One particular Friday I went to pick him up from school and he raced out to meet me, beaming. He pointed to his chest and there it was. A sticker with a bright red glittery star. His teacher explained that they had sat the children down and asked them to prove how smart they were. My son stood up. She presented the Magic 100 words. He read them all with relative ease. She presented the next Magic 100 words. He read them all. Finally, she acknowledged that he could read and, more importantly, that something could be done about it.
He was to be moved up to Year 1, or to use the vernacular, ‘extended’ or ‘enriched’, for a couple of mornings a week. These terms are not to be confused with ‘accelerating’, which is when your child skips a whole year. Extension, for me, was fraught with anxiety. Would he miss his friends and the friendships he had formed? What about his mental wellbeing?
Soon you realise you are isolated. You are suddenly cut o from other parents. A friend whose son is currently in Year 2 and has completed Year 3 mathematics said other parents think you are ‘up yourself’ if you discuss it. So you hide it, when the only thing you really want to do is tell everyone how amazing you believe he is.

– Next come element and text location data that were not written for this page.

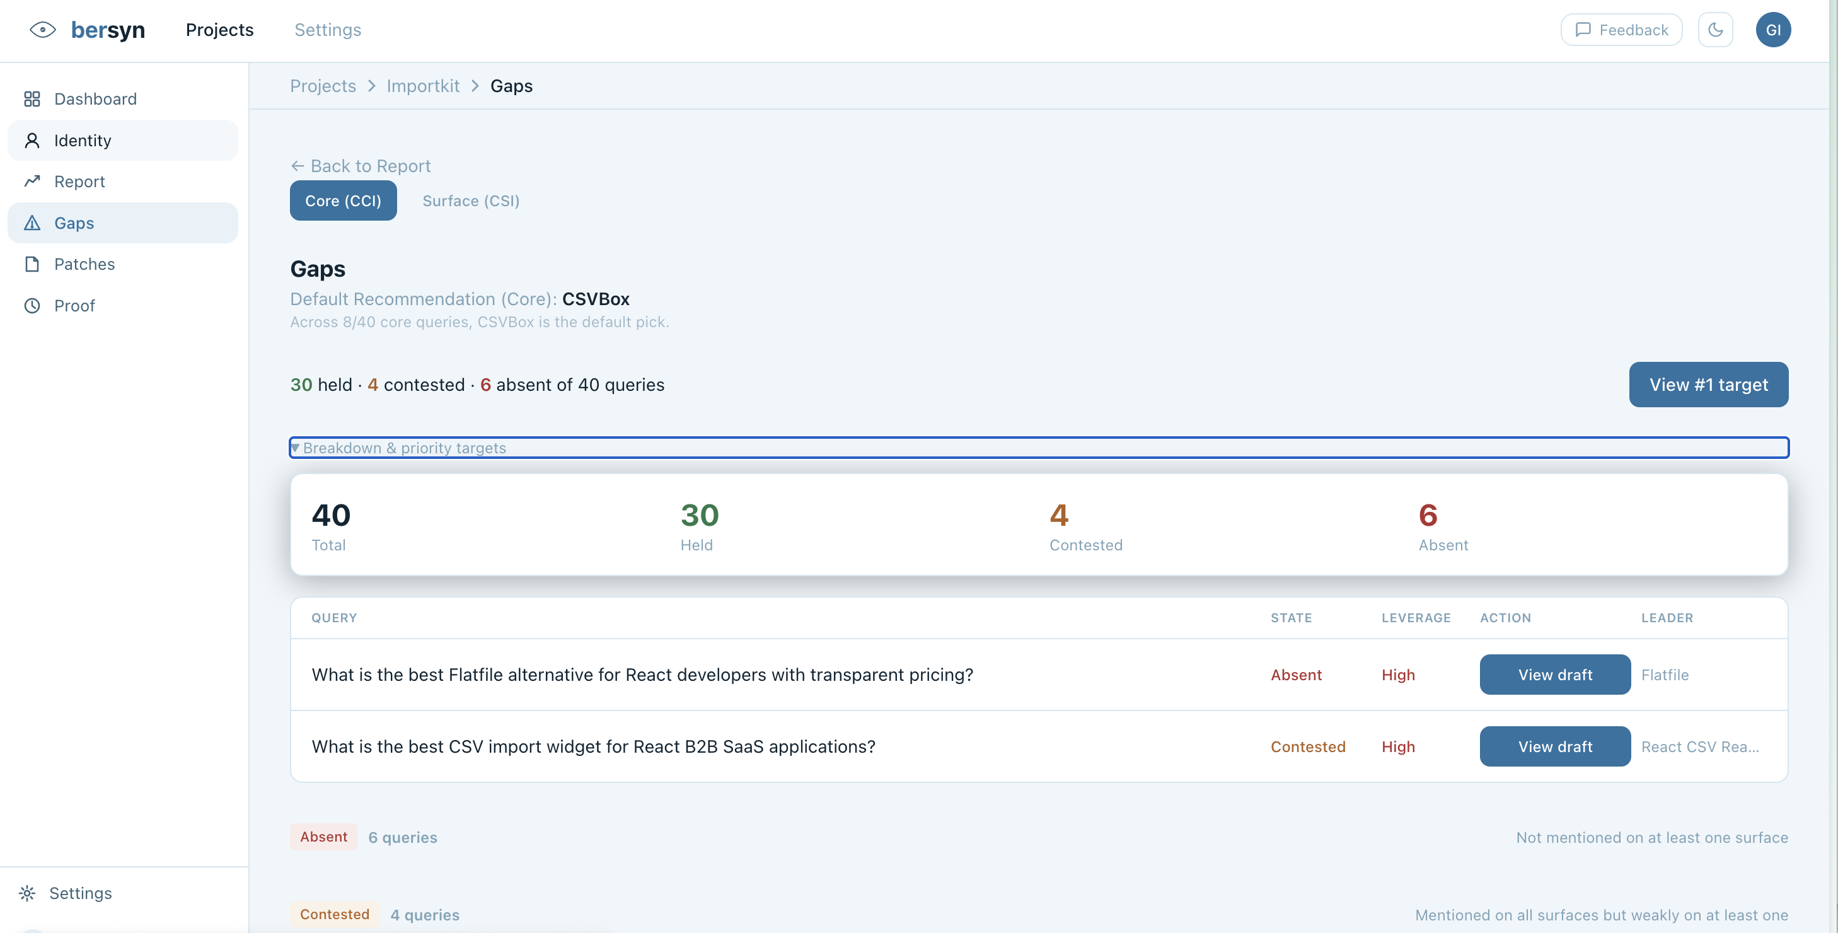Open Dashboard via its grid icon
Viewport: 1838px width, 933px height.
click(x=32, y=99)
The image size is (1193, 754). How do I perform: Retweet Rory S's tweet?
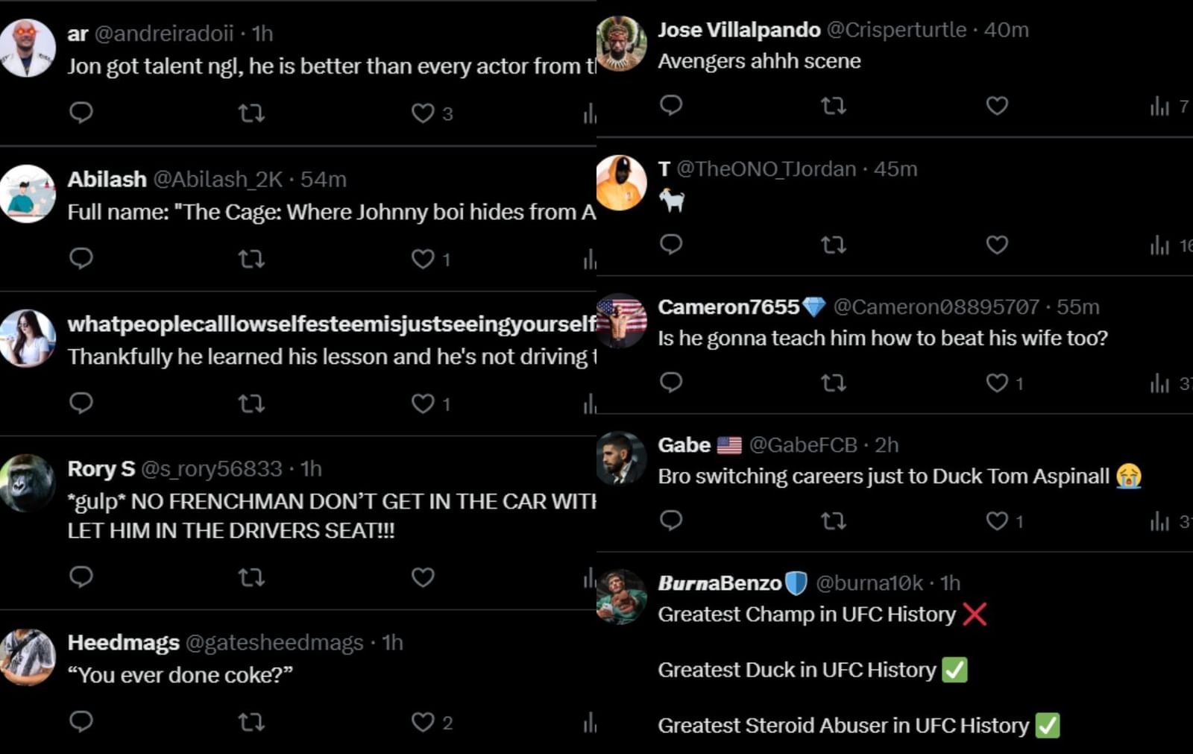click(x=251, y=577)
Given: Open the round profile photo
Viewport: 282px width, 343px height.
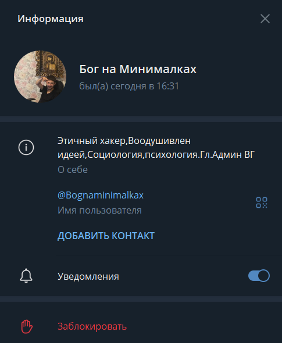Looking at the screenshot, I should click(x=40, y=77).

Perhaps it is the Australian way – tall poppies and all that. I have thought of creating a support group for these parents, and have even come up with a name: ‘The Extenders’. Merchandising will be optional, but for those interested there is a secret handshake, a Grand Moose and a darkened hall where we meet to discuss our children.
Seriously though, the jury is still out as to whether my son’s ‘extended’ classes have worked. I do think the assessment process of children in similar situations needs to be more rigorous. There is a great deal of vested interest in the education of our children, and educators should be suitably qualified to assess, recognise and determine whether a child requires additional stimulation.
We cannot forget the person at the centre of the story, and that is my son. Once he was presented with the opportunity, he flourished. He has formed friendships with the children in the new class, and he is really enjoying the additional stimulation. And for me, that is all that counts.